WHAT YOU NEED TO DO: Each line below from the one containing "How do I perform: Select" through the one containing "Task: Click the Descartar button" is to be given again exactly, and no line outside that span.

DATASET EXTRACT:
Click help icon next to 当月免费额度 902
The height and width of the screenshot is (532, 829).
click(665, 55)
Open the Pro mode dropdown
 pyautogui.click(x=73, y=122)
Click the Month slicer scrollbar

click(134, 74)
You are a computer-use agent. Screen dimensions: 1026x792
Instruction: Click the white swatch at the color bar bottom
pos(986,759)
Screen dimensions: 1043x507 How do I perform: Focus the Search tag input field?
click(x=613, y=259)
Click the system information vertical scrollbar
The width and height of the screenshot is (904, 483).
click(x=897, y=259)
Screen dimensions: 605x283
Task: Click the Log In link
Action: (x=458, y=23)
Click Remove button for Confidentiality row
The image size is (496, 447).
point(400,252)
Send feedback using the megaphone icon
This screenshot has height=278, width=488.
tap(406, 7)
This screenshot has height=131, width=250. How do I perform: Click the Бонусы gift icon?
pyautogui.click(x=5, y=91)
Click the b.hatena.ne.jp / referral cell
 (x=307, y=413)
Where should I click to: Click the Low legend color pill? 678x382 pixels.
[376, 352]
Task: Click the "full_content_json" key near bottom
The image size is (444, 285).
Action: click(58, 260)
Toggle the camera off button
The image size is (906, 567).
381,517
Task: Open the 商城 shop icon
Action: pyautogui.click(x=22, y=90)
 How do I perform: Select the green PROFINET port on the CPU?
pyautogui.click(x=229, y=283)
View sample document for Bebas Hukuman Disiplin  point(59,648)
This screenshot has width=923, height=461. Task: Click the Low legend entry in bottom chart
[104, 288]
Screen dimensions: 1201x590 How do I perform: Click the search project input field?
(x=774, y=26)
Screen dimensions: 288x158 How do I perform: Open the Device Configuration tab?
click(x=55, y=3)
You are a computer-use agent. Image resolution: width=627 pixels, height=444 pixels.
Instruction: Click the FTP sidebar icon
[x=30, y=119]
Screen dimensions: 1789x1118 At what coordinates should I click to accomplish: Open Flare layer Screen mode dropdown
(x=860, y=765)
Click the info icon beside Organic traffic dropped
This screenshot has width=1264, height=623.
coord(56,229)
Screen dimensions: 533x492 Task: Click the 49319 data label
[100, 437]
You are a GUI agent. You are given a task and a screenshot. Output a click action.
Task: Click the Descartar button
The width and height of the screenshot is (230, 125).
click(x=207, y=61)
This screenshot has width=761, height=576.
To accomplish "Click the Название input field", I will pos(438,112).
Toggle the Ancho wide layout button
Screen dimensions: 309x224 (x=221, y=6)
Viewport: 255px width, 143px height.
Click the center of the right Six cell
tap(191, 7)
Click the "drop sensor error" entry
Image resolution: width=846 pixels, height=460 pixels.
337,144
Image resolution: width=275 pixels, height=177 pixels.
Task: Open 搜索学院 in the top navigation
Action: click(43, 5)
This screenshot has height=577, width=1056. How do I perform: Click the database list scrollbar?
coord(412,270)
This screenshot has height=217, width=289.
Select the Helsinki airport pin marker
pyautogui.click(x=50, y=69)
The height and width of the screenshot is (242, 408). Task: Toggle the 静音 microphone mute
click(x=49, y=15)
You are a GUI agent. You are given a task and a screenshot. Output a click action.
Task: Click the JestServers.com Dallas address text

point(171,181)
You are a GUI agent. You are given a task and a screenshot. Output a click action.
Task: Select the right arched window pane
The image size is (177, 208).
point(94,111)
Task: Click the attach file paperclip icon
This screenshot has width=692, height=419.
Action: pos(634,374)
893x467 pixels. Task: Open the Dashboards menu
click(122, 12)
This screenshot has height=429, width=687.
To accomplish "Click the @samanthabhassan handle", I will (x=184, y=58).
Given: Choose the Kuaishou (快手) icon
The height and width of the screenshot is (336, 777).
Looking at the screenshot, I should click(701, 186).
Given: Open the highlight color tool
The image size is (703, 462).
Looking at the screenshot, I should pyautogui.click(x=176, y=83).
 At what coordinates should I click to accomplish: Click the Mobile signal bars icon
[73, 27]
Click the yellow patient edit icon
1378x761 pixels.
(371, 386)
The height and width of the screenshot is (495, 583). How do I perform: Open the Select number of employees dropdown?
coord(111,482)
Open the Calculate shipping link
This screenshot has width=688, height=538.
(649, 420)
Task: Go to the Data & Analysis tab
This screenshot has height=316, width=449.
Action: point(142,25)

TASK ANSWER:
 How do I perform: Select the green PROFINET port on the CPU?
pyautogui.click(x=229, y=283)
View sample document for Bebas Hukuman Disiplin  point(59,648)
This screenshot has width=923, height=461. Task: Click the Low legend entry in bottom chart
[104, 288]
Screen dimensions: 1201x590 How do I perform: Click the search project input field?
(x=774, y=26)
Screen dimensions: 288x158 How do I perform: Open the Device Configuration tab?
click(x=55, y=3)
You are a computer-use agent. Image resolution: width=627 pixels, height=444 pixels.
Instruction: Click the FTP sidebar icon
[x=30, y=119]
Screen dimensions: 1789x1118 At what coordinates should I click to accomplish: Open Flare layer Screen mode dropdown
(x=860, y=765)
Click the info icon beside Organic traffic dropped
This screenshot has width=1264, height=623.
coord(56,229)
Screen dimensions: 533x492 Task: Click the 49319 data label
[100, 437]
You are a GUI agent. You are given a task and a screenshot. Output a click action.
Task: Click the Descartar button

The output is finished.